Video from Otago Polytechnic on how to make puff pastry.
How to make puff pastry was a complete mystery to me whilst growing up, even though it is one of the few things I’ve always enjoyed in a myriad of foods from the savoury to the sweet. Puff pastry beef pie and chicken pie popped into the microwave oven was something I quite often had for lunch after school in Singapore. In Sweden smördeg as it is called with fruit and custard, drizzled with icing sugar is a relish to have at breakfast or at tea time.
The base dough for puff pastry, marked with a cross on top, ready for rolling out.
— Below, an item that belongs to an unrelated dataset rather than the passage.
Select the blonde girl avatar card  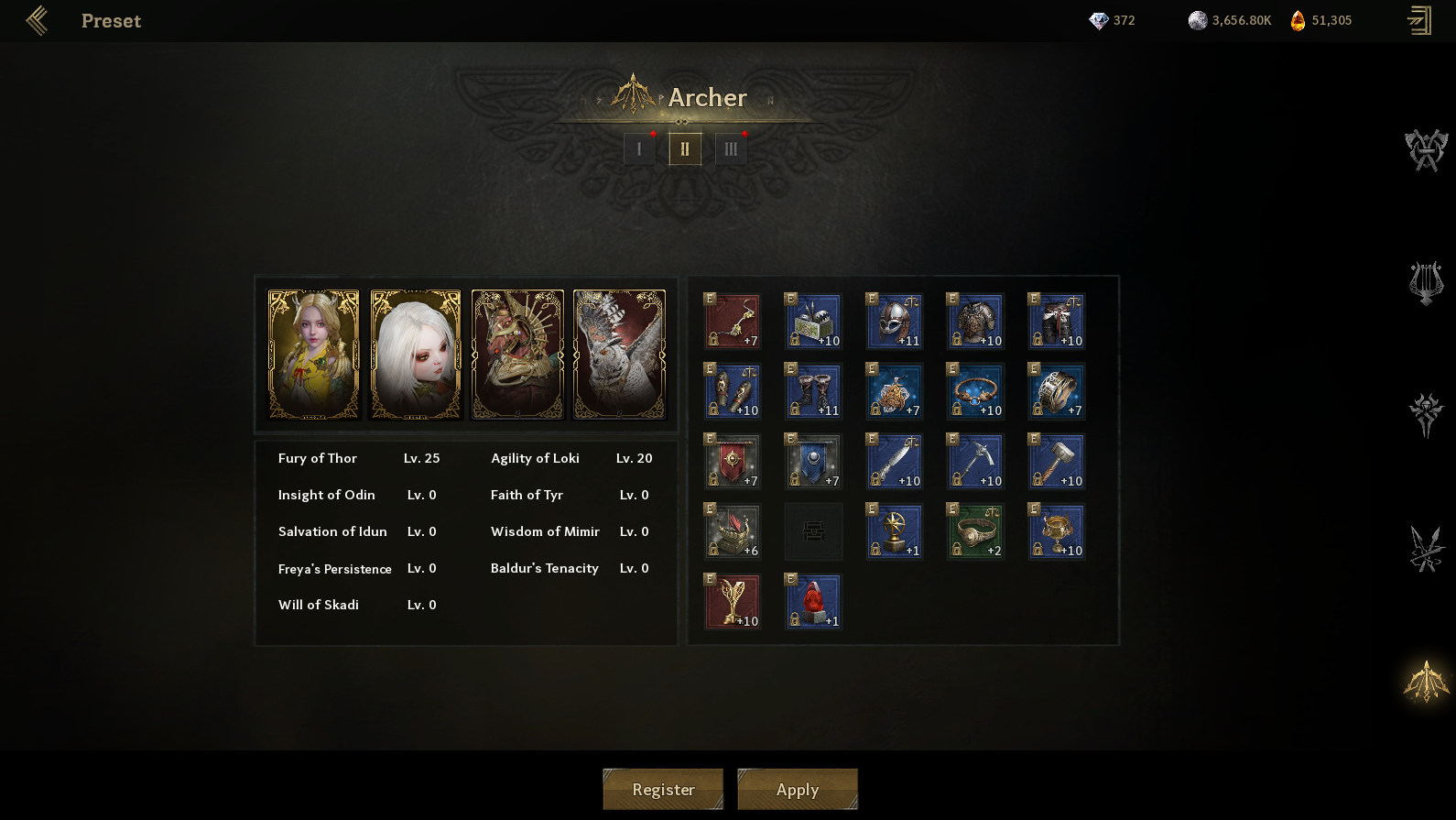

Photo © Jan-Erik Nilsson and Cheryl M. Cordeiro Nilsson for Cheryl Marie Cordeiro 2010
As I’ve discovered what many others who make puff pastry have known, it takes more patience and time to make puff pastry than skill. Puff pastry has a much higher fat content than other types of pastries, using an alternating folding and rolling technique to create the layers of dough with air trapped between them. The pastry puffs up during the baking process and generally makes anything you serve on it / with it look fantastic!
Placing the butter on the rolled out dough.
The average time to turn out a batch of puff pastry is ca. 4 hours (some recipes call for 3 days) because of how long it takes to incorporate the butter into the layers of the pastry, with refrigeration time.
I use this simple recipe from BBC Good Food, one that uses lard because I like the eventual texture of the pastry that comes out. I also double the weight of the ingredients in order to get a larger batch of puff pastry, ready for freezing and use at any other time.
Ingredients
450g plain flour
pinch of salt
60g lard
300 ml oz cold water (this varies depending on the dough!
300g unsalted butter
Below are the rest of the pictures, step-by-step from the making of my batch of puff pastry.
Enveloping the butter into the dough for puff pastry.
Pinching the envelope closed, so that the butter doesn’t seep out the sides of the dough when rolling.
Marking the dough after first turn. You’ll need six turns to the puff pastry.
From the second or third turn, you’ll be able to achieve a double fold.
Ready for final refrigeration and use.
The way I keep my puff pastry in the freezer, all wrapped up in plastic.
So now that we have the puff pastry here at home, we’ll see what comes out of it in the cooking and baking!